Task to carry out: Pictures are to be left out. Return exactly the lines below from the one with "Viewport: 628px width, 1568px height." up to and including the one with "The height and".

Dataset records:

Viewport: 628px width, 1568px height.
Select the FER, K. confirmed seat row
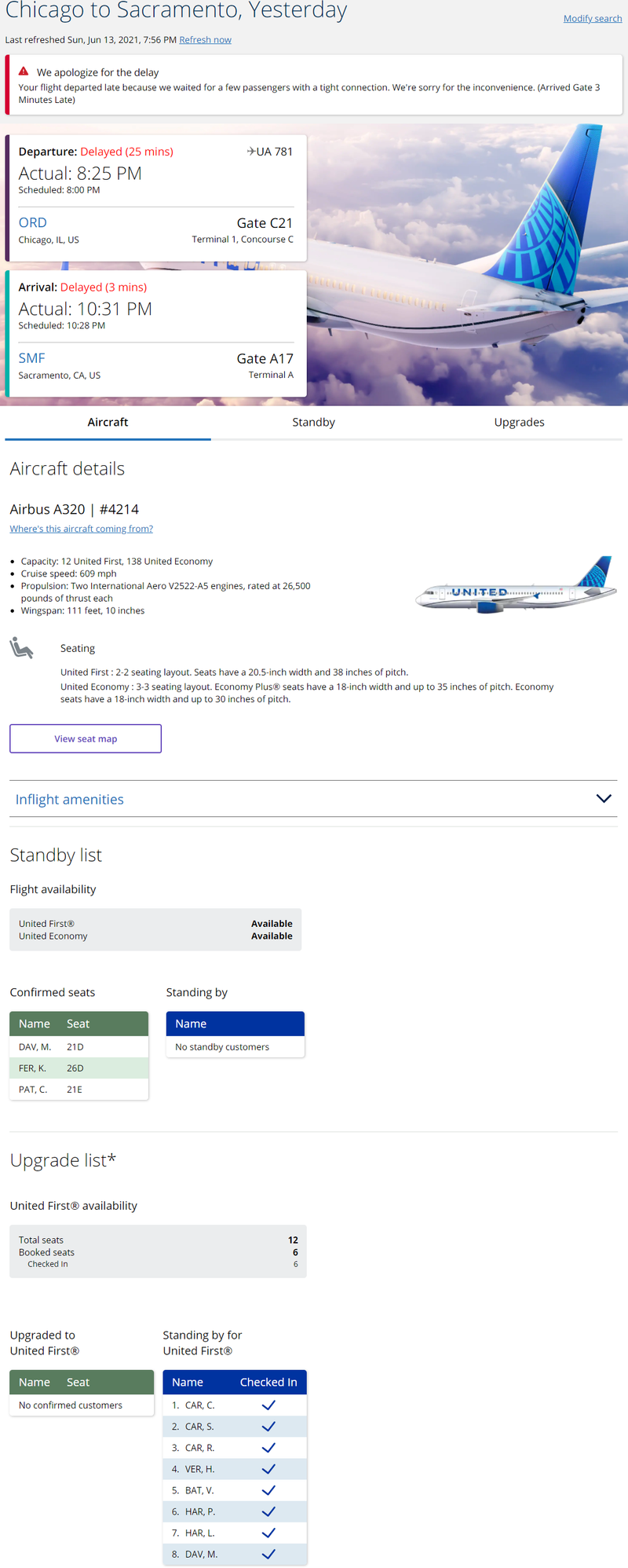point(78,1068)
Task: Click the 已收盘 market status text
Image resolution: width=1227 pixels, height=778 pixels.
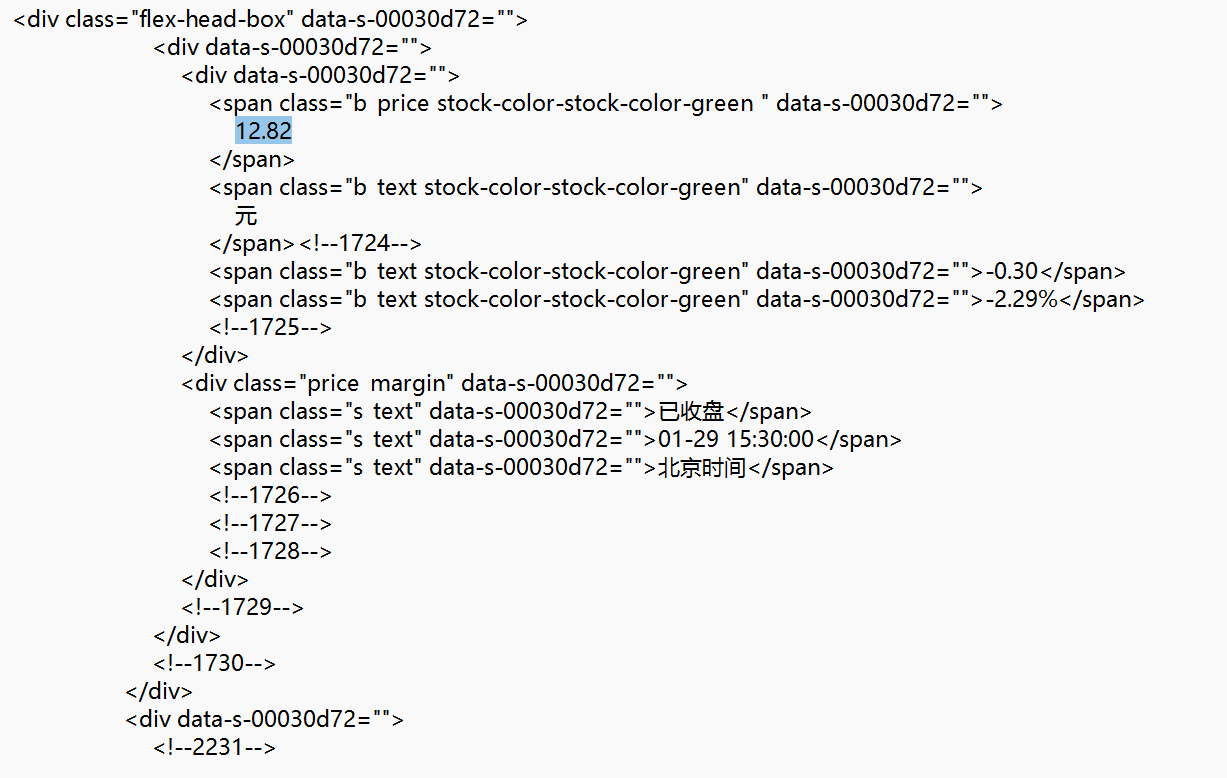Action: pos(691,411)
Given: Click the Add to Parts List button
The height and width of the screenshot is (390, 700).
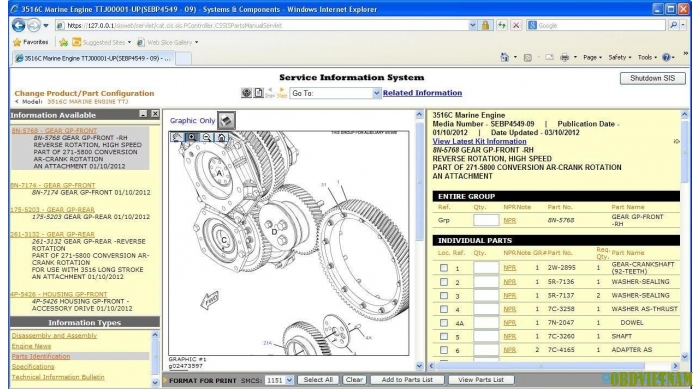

...

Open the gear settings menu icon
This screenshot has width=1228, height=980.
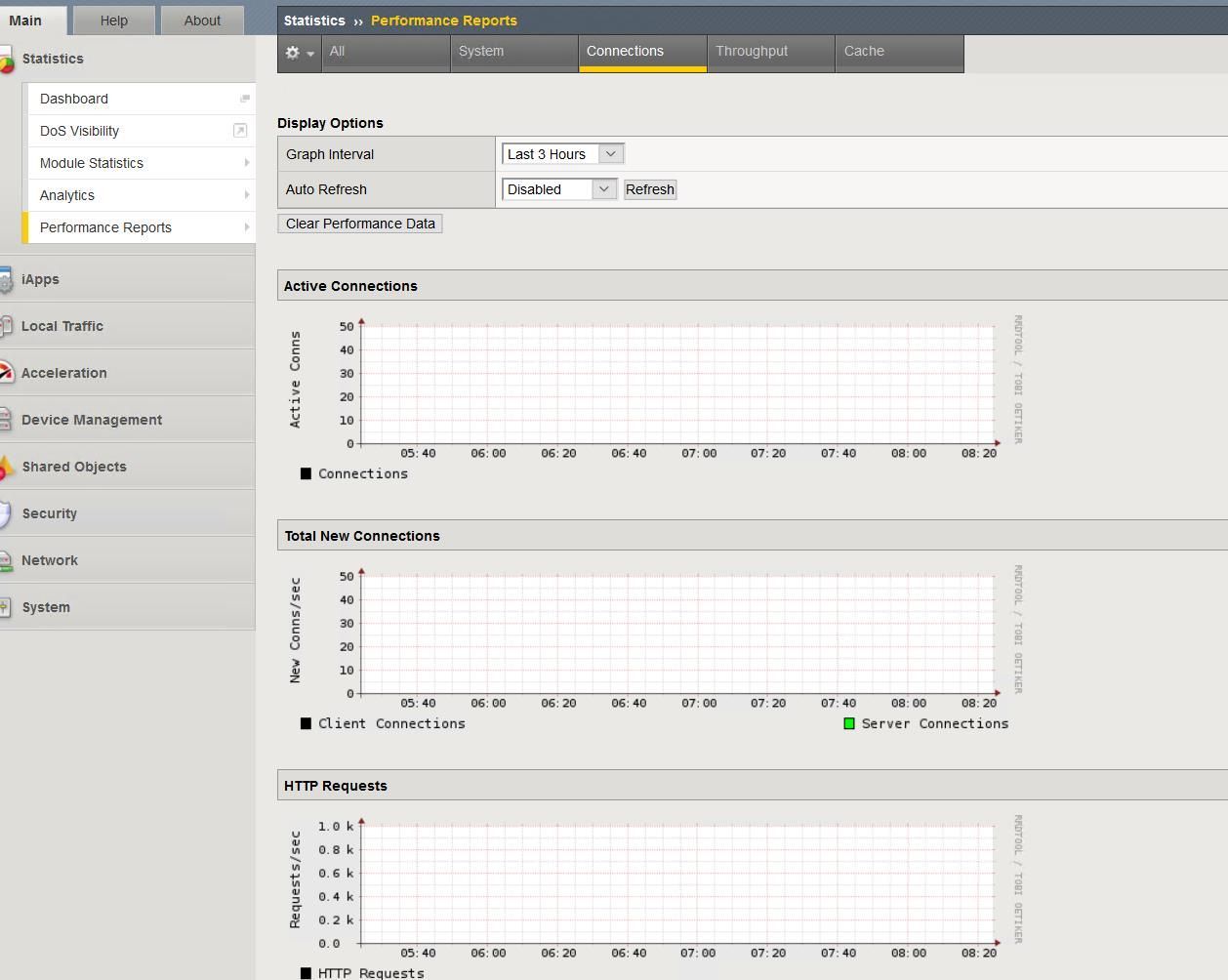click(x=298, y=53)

Solution for this exercise:
Viewport: 628px width, 1568px height.
Select the FER, K. confirmed seat row
point(78,1068)
Task: Click the 已收盘 market status text
Image resolution: width=1227 pixels, height=778 pixels.
Action: pos(691,411)
Given: Click the Add to Parts List button
The height and width of the screenshot is (390, 700).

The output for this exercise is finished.